### INPUT DATA

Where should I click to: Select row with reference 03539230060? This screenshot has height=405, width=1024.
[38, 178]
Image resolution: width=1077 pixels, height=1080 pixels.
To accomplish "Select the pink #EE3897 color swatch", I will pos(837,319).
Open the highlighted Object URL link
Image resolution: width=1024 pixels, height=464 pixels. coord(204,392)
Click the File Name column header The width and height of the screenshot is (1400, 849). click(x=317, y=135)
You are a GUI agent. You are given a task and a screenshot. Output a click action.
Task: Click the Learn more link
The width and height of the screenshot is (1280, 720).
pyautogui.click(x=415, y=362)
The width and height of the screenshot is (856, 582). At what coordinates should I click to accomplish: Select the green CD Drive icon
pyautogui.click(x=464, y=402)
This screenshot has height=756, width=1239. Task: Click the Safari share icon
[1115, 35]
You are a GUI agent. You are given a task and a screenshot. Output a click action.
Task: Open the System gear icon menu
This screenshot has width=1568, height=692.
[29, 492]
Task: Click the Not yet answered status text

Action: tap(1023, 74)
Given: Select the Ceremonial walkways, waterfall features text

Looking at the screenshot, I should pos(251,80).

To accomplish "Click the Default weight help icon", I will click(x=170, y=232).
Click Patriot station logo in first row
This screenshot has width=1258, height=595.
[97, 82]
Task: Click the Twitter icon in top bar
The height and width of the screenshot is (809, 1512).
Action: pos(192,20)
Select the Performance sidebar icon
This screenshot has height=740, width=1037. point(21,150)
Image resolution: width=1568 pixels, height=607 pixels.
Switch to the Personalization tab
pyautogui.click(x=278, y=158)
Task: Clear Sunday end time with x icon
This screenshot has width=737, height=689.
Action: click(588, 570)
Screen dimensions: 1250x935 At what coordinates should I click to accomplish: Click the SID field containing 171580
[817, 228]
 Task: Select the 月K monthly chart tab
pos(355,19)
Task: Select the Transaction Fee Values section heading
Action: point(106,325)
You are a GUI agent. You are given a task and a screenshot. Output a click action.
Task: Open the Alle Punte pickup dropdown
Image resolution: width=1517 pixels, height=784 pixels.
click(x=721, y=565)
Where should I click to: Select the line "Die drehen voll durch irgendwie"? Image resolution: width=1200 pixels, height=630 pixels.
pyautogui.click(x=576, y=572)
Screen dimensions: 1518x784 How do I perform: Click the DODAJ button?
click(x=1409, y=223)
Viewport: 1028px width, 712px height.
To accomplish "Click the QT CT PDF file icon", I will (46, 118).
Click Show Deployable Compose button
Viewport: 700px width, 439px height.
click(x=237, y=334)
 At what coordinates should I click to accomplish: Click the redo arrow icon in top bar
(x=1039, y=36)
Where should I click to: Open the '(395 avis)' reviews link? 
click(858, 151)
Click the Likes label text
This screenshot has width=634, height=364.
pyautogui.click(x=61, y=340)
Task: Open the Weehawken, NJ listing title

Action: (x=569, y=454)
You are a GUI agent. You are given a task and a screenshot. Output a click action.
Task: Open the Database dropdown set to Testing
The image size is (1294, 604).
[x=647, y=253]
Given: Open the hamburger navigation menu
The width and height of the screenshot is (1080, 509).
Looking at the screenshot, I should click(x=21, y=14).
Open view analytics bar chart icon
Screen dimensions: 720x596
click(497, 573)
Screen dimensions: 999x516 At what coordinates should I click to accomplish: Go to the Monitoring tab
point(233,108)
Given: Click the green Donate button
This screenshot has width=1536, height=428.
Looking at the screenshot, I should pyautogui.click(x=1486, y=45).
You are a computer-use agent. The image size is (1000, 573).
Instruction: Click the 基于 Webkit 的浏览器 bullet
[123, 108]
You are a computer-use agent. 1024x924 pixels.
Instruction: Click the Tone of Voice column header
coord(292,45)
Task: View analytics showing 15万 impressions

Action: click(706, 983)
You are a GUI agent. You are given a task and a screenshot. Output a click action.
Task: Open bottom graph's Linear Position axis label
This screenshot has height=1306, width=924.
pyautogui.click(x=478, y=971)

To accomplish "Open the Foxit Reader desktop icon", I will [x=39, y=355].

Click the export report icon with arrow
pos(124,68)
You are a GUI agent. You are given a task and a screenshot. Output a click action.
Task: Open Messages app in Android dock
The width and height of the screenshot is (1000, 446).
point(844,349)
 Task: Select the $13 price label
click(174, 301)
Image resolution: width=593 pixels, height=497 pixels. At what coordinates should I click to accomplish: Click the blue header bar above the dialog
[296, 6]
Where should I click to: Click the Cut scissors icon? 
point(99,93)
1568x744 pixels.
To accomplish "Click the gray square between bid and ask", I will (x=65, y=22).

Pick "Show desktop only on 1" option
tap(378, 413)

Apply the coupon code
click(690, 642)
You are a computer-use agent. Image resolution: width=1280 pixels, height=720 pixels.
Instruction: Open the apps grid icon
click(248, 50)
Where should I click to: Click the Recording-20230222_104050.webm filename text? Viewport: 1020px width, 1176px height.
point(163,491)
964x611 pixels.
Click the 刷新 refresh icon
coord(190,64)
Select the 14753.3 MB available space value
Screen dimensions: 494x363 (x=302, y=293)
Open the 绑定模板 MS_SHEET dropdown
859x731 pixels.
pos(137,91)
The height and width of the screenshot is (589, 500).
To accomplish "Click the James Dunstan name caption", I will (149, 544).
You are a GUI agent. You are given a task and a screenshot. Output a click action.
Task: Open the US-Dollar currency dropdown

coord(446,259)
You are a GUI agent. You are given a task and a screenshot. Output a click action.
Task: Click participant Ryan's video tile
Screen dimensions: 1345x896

######

### DIRECTIONS
Exactly as shown, repeat every record.

### REPLY
Where should I click to: Select row with reference 03539230060? This screenshot has height=405, width=1024.
[38, 178]
Image resolution: width=1077 pixels, height=1080 pixels.
To accomplish "Select the pink #EE3897 color swatch", I will pos(837,319).
Open the highlighted Object URL link
Image resolution: width=1024 pixels, height=464 pixels. coord(204,392)
Click the File Name column header The width and height of the screenshot is (1400, 849). click(x=317, y=135)
You are a GUI agent. You are given a task and a screenshot. Output a click action.
Task: Click the Learn more link
The width and height of the screenshot is (1280, 720).
pyautogui.click(x=415, y=362)
The width and height of the screenshot is (856, 582). At what coordinates should I click to accomplish: Select the green CD Drive icon
pyautogui.click(x=464, y=402)
This screenshot has height=756, width=1239. Task: Click the Safari share icon
[1115, 35]
You are a GUI agent. You are given a task and a screenshot. Output a click action.
Task: Open the System gear icon menu
This screenshot has width=1568, height=692.
[29, 492]
Task: Click the Not yet answered status text

Action: tap(1023, 74)
Given: Select the Ceremonial walkways, waterfall features text

Looking at the screenshot, I should pos(251,80).

To accomplish "Click the Default weight help icon", I will click(x=170, y=232).
Click Patriot station logo in first row
This screenshot has width=1258, height=595.
[97, 82]
Task: Click the Twitter icon in top bar
The height and width of the screenshot is (809, 1512).
Action: pos(192,20)
Select the Performance sidebar icon
This screenshot has height=740, width=1037. point(21,150)
Image resolution: width=1568 pixels, height=607 pixels.
Switch to the Personalization tab
pyautogui.click(x=278, y=158)
Task: Clear Sunday end time with x icon
This screenshot has width=737, height=689.
Action: click(588, 570)
Screen dimensions: 1250x935 At what coordinates should I click to accomplish: Click the SID field containing 171580
[817, 228]
 Task: Select the 月K monthly chart tab
pos(355,19)
Task: Select the Transaction Fee Values section heading
Action: point(106,325)
You are a GUI agent. You are given a task and a screenshot. Output a click action.
Task: Open the Alle Punte pickup dropdown
Image resolution: width=1517 pixels, height=784 pixels.
click(x=721, y=565)
Where should I click to: Select the line "Die drehen voll durch irgendwie"? Image resolution: width=1200 pixels, height=630 pixels.
pyautogui.click(x=576, y=572)
Screen dimensions: 1518x784 How do I perform: Click the DODAJ button?
click(x=1409, y=223)
Viewport: 1028px width, 712px height.
To accomplish "Click the QT CT PDF file icon", I will (46, 118).
Click Show Deployable Compose button
Viewport: 700px width, 439px height.
click(x=237, y=334)
 At what coordinates should I click to accomplish: Click the redo arrow icon in top bar
(x=1039, y=36)
Where should I click to: Open the '(395 avis)' reviews link? 
click(858, 151)
Click the Likes label text
This screenshot has width=634, height=364.
pyautogui.click(x=61, y=340)
Task: Open the Weehawken, NJ listing title

Action: (x=569, y=454)
You are a GUI agent. You are given a task and a screenshot. Output a click action.
Task: Open the Database dropdown set to Testing
The image size is (1294, 604).
[x=647, y=253]
Given: Open the hamburger navigation menu
The width and height of the screenshot is (1080, 509).
Looking at the screenshot, I should click(x=21, y=14).
Open view analytics bar chart icon
Screen dimensions: 720x596
click(497, 573)
Screen dimensions: 999x516 At what coordinates should I click to accomplish: Go to the Monitoring tab
point(233,108)
Given: Click the green Donate button
This screenshot has width=1536, height=428.
Looking at the screenshot, I should pyautogui.click(x=1486, y=45).
You are a computer-use agent. The image size is (1000, 573).
Instruction: Click the 基于 Webkit 的浏览器 bullet
[123, 108]
You are a computer-use agent. 1024x924 pixels.
Instruction: Click the Tone of Voice column header
coord(292,45)
Task: View analytics showing 15万 impressions

Action: click(706, 983)
You are a GUI agent. You are given a task and a screenshot. Output a click action.
Task: Open bottom graph's Linear Position axis label
This screenshot has height=1306, width=924.
pyautogui.click(x=478, y=971)

To accomplish "Open the Foxit Reader desktop icon", I will [x=39, y=355].

Click the export report icon with arrow
pos(124,68)
You are a GUI agent. You are given a task and a screenshot. Output a click action.
Task: Open Messages app in Android dock
The width and height of the screenshot is (1000, 446).
point(844,349)
 Task: Select the $13 price label
click(174, 301)
Image resolution: width=593 pixels, height=497 pixels. At what coordinates should I click to accomplish: Click the blue header bar above the dialog
[296, 6]
Where should I click to: Click the Cut scissors icon? 
point(99,93)
1568x744 pixels.
To accomplish "Click the gray square between bid and ask", I will (x=65, y=22).

Pick "Show desktop only on 1" option
tap(378, 413)

Apply the coupon code
click(690, 642)
You are a computer-use agent. Image resolution: width=1280 pixels, height=720 pixels.
Instruction: Open the apps grid icon
click(248, 50)
Where should I click to: Click the Recording-20230222_104050.webm filename text? Viewport: 1020px width, 1176px height.
point(163,491)
964x611 pixels.
Click the 刷新 refresh icon
coord(190,64)
Select the 14753.3 MB available space value
Screen dimensions: 494x363 (x=302, y=293)
Open the 绑定模板 MS_SHEET dropdown
859x731 pixels.
pos(137,91)
The height and width of the screenshot is (589, 500).
To accomplish "Click the James Dunstan name caption", I will (149, 544).
You are a GUI agent. You are given a task and a screenshot. Output a click action.
Task: Open the US-Dollar currency dropdown

coord(446,259)
You are a GUI agent. You are given a task and a screenshot. Output a click action.
Task: Click participant Ryan's video tile
Screen dimensions: 1345x896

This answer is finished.